> [What you will do] A verbatim transcript of the data below is required, images omitted.

:::

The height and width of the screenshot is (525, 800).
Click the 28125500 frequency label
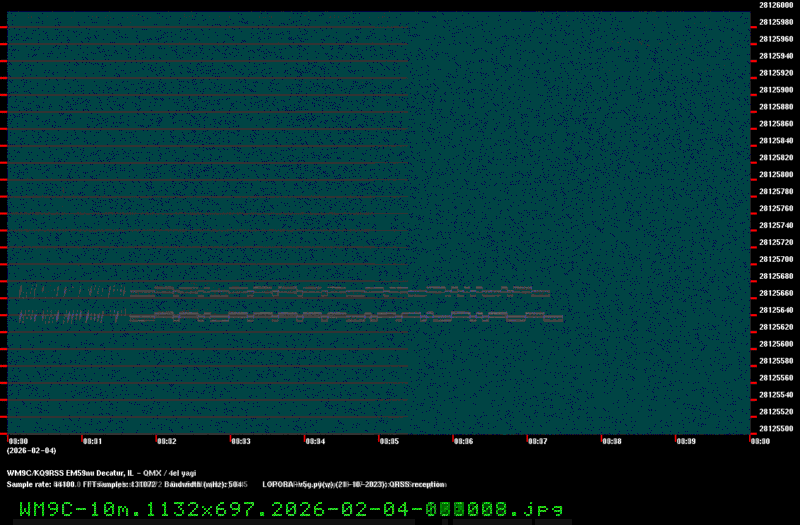776,429
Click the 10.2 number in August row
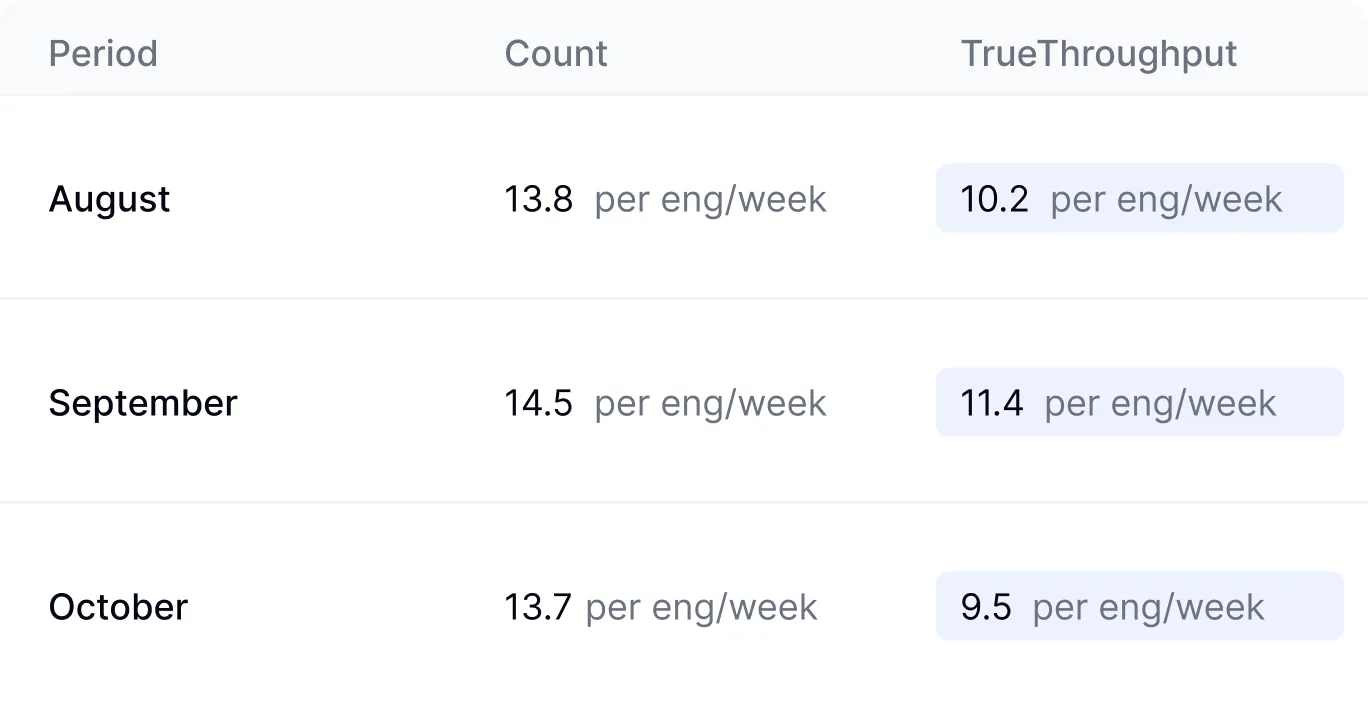 [995, 199]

:::

> [Exercise response]
The height and width of the screenshot is (525, 800).
Click the 28125500 frequency label
776,429
Click the 10.2 number in August row
 [995, 199]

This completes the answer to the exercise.